We present two simple ideas: text-image maps coordinate text and image representations of a document, and our probabilistic search heuristics generate hypertext links from the text of citations. Using the World-Wide Web, we built an interface that lets readers move from a bibliography entry to the cited document with a mouse click. Similarly, readers can click on entries in the table of contents and move directly to them.
The use of bitmapped images also poses problems for one of the most basic uses of a digital library: following a reference from one document to another. A user is browsing a document -- looking at images of the document pages-- and discovers a reference to another work that is potentially of interest. The user highlights the reference with his or her mouse and clicks a button; the document that was referenced appears in a new window on the user's screen.
The preceding vision of a digital library -- a collection of page images with a hypertext-like interface -- is due to Saltzer [8]. Our work examines some of the issues involved in implementing this vision.
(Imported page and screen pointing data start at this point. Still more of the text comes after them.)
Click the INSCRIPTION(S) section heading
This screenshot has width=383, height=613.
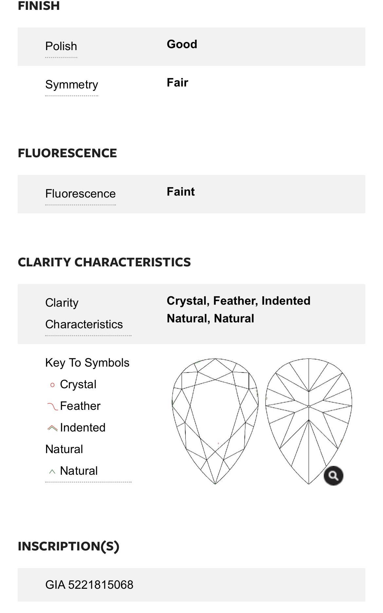tap(68, 546)
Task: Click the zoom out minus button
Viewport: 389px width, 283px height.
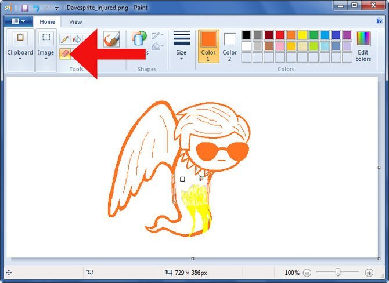Action: click(307, 273)
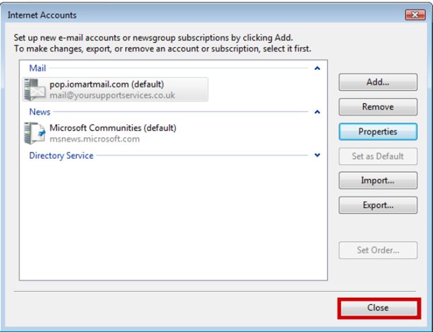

The use of images as the primary data format gives rise to a common question. What is the advantage of images over Postscript or SGML or some other format? We see two primary motivations for page images. First, images are a good format for long-term, archival storage for three primary reasons:
Changes in disk, network, and display technology are rapidly making it feasible to build a large library of digital images, but the problem we address is the software support that will be needed to build hypertext documents with images. First, we describe text-image maps that allow users to treat images the same way they would treat text when they highlight regions and select references. Second, we use those text-image maps to generate hypertext links between documents on-the-fly.
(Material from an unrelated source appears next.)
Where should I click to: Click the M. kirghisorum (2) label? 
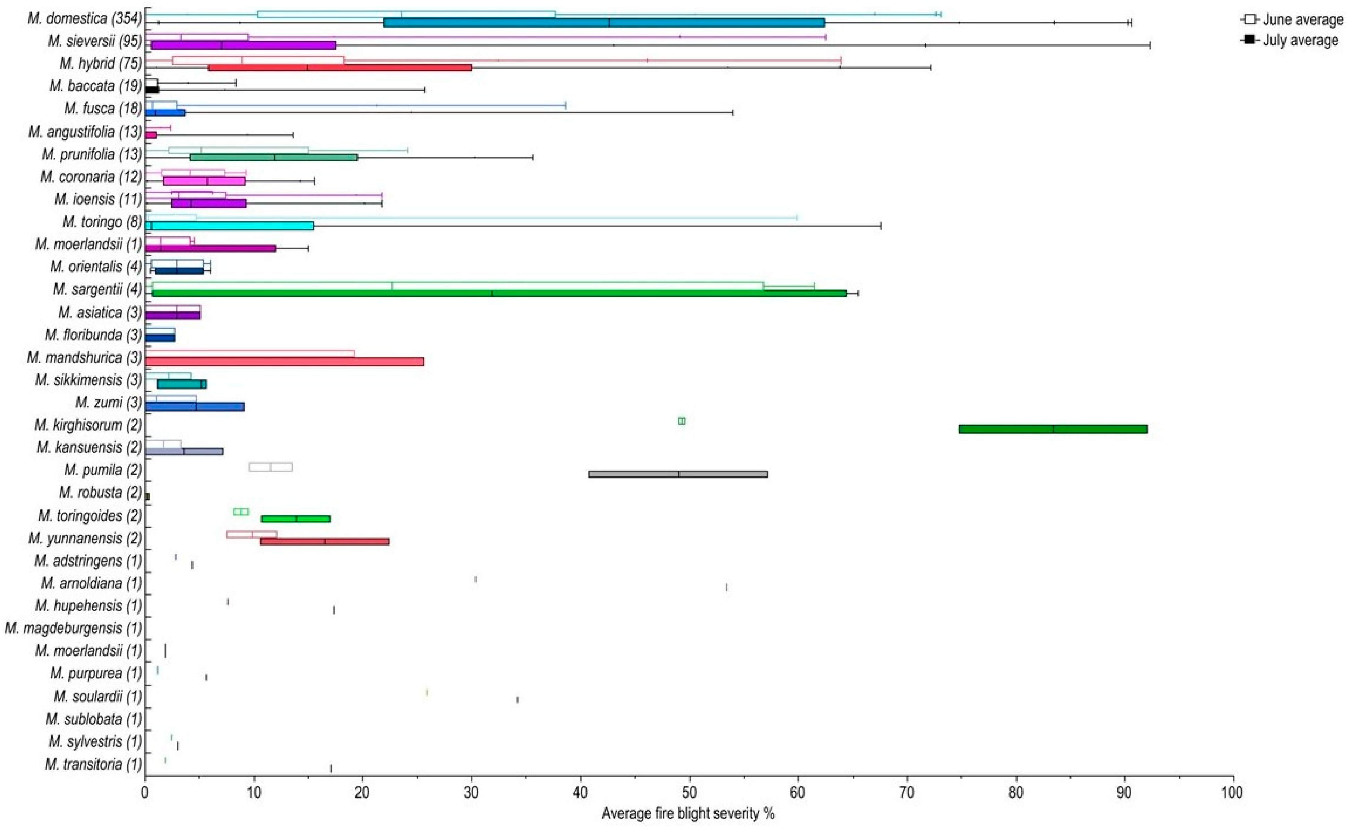tap(88, 424)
Several other digital library projects have used images to display documents, including CORE [2], Dienst [6], RightPages [3], and TULIP [7]. Our work is different primarily because it focuses on a closer integration between text and image than has been reported before; we link text and image at the word level instead of the paragraph level. Also, much of the published work on CORE and RightPages discusses image processing and recognition, which we do not deal with.
When a user sees an interesting reference and wants to get a copy, he clicks on it; the system will receive the coordinates of the user's mouse click. Before the system can attempt to locate the document the user wants, it must use the image coordinates to locate the actual text that the user clicked on. Once this text is located, the system can use the search heuristics we describe to find the document cited.
The text-image map is nothing more than a list of words, and the coordinates of their location on the page. Given a pair of x,y coordinates, it requires a simple lookup to determine what word (if any) is at that location; given a word, the coordinates of its location on the page can be looked up.
The text-image maps we currently use are generated by a Perl script that parses the XDOC source. XDOC describes pages as a series of lines; for each line, the format provides the location of the line on the page, typographic information about the text, the actual words, and the location of spaces between the words. Based on the line's location, the height of the font, and the width of the inter-word spaces, we can reconstruct the coordinates of a rectangle that bounds the word. The text-image map is a simple listing of each word along with its bounding rectangle. On an RS/6000 PowerStation 250, it takes between a half second and a second to generate a single image map using a Perl interpreter.
Our system allows users to view images a page at a time using a World-Wide Web browser. We use the imagemap interface to allow users to click on a single point on the image. The service locates the single word the user clicked on and the text of the entire line clicked on. The demonstration returns the text that the user clicked on and a hypertext link that will cause the entire line of text to be used as input to our search heuristics.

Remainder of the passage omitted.